Given task. Continue the forum thread below, in which members compare their real ages with the ages an online quiz assigned them, from where it stops.

Passage given.
□ □ □

I'm older then ya'll and I'm only 20 :/


----------



## Figleaf (Jun 10, 2014)

35, four years younger than my real age. Four years isn't much at my time of life.


----------



## TurnaboutVox (Sep 22, 2013)

Figleaf said:


> 35, four years younger than my real age. Four years isn't much at my time of life.


Mmm. I don't fancy the consequences of getting Mrs. Vox's age wrong by +10%, Figleaf.


----------



## SixFootScowl (Oct 17, 2011)

For kicks I entered an age of 99 and answered "neither" for every question. A couple times a popup said "Please slow down" then I got a score of age 25. Is that the 20s answer ("Neither") to the teen's "Whatever."


----------



## Cosmos (Jun 28, 2013)

I'm 21, says I'm 37

Now when my friends complain that I act like an "old man" I can say I act like a "near middle age man"


----------



## SixFootScowl (Oct 17, 2011)

Cosmos said:


> I'm 21, says I'm 37
> 
> Now when my friends complain that I act like an "old man" I can say I act like a "near middle age man"


What it means is you have a maturity level well above others of your age. That is a good thing so it seems to me. Maybe it is that classical music component of your life that makes you more mature.


----------



## Ukko (Jun 4, 2010)

38? Gadfry, I remember being 38. In the midst of a three year stretch without a steady job - except that winter I worked as janitor & dogbody at a ski mountain. Learned some depressing facts about middle-class folks from New Jersey.


----------



## mstar (Aug 14, 2013)

□ □ □

Provided material.
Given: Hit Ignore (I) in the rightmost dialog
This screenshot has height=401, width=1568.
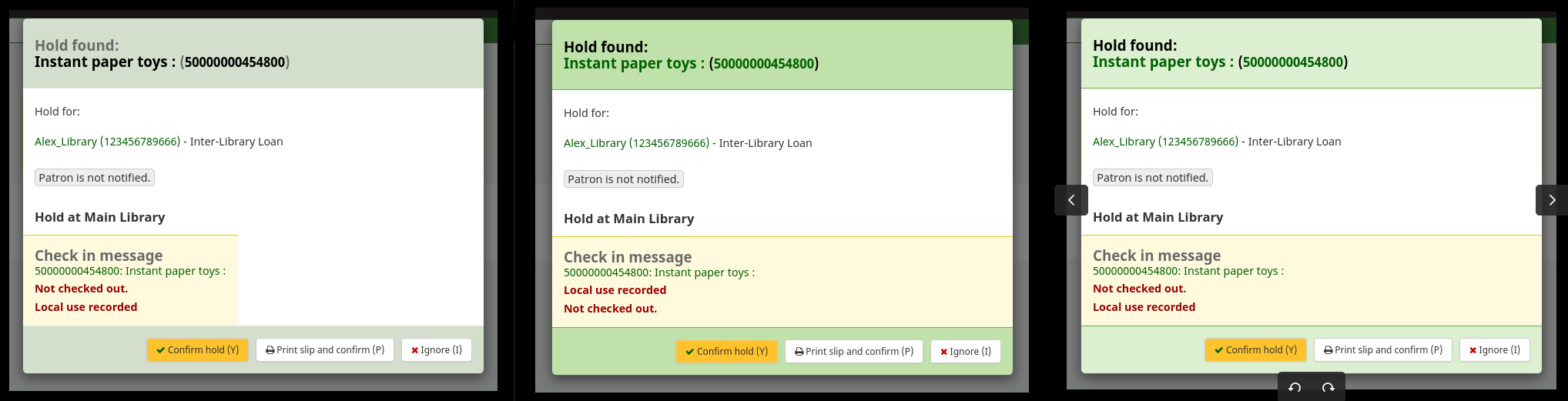Looking at the screenshot, I should coord(1495,349).

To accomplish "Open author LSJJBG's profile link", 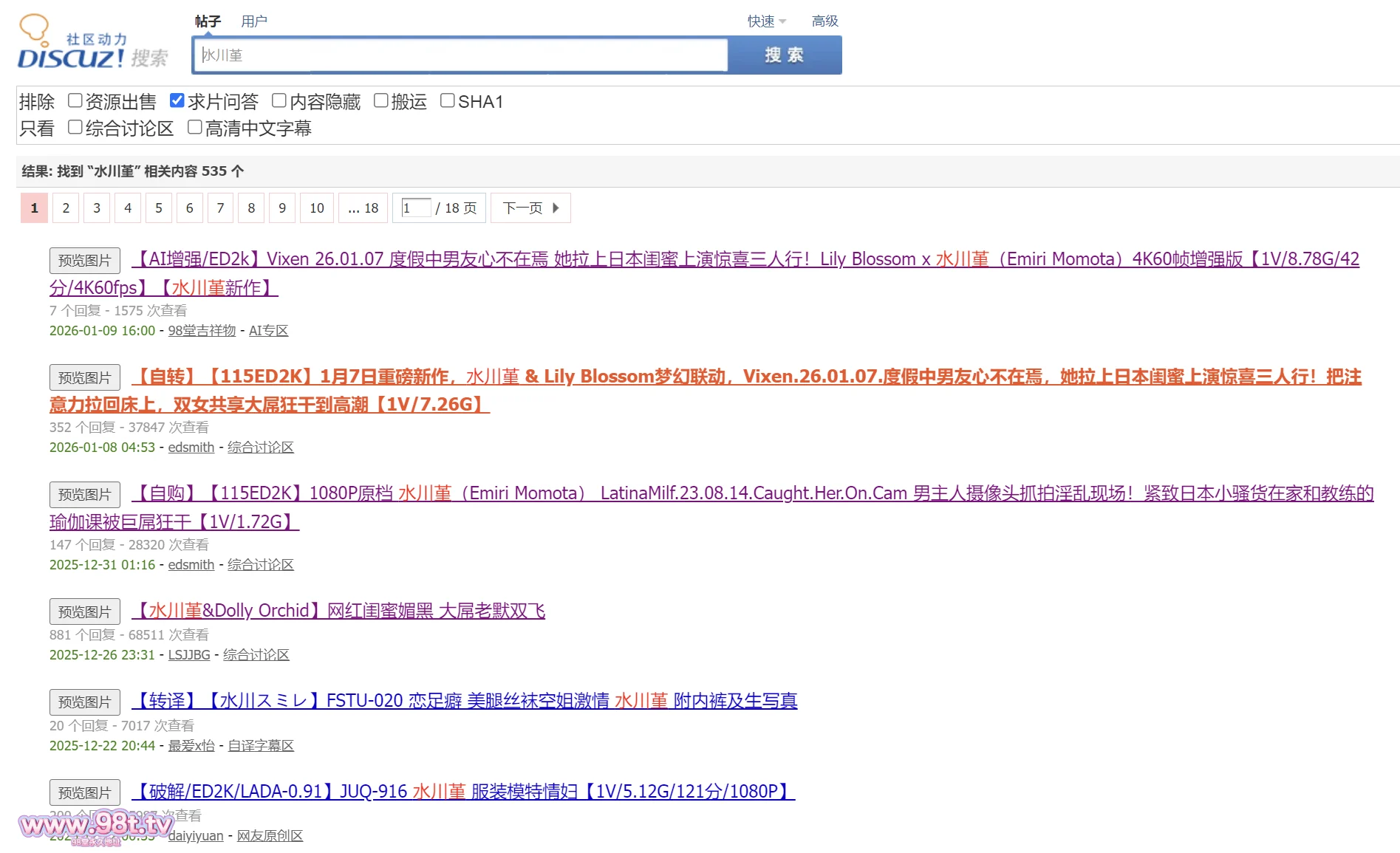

□ □ □

Reply.
I got 35. I am not 35. Will I ever be 35?


----------



## Krummhorn (Feb 18, 2007)

I got 37 ... and since I am 39 that works for me.


[disclaimer: I am not 39)


----------



## Harmonie (Mar 24, 2007)

I got 38, but I'm actually 27. It says "Over Worried".. Don't really know what that's about.


----------



## drpraetorus (Aug 9, 2012)

I got 37 with an actual of 62,


----------



## Ilarion (May 22, 2015)

I got 32 but I am 54...go figure...Sometimes I feel my mental age is pre-cromagnon neanderthal


----------



## mstar (Aug 14, 2013)

Taggart said:


> Another FB Quiz - http://www.arealme.com/mental/en/
> 
> *This is designed to check your mental age which has nothing to do with your IQ.*
> 
> I got 37 but am not saying what my actual age is.


Yeah, you're right about that. It has to do with the time of night it is (t), how many cups of coffee I've had in the past 5 minutes (a), how much work I just did (x), and how quickly I just did it (v).
x=xi+v0t+1/2at^2.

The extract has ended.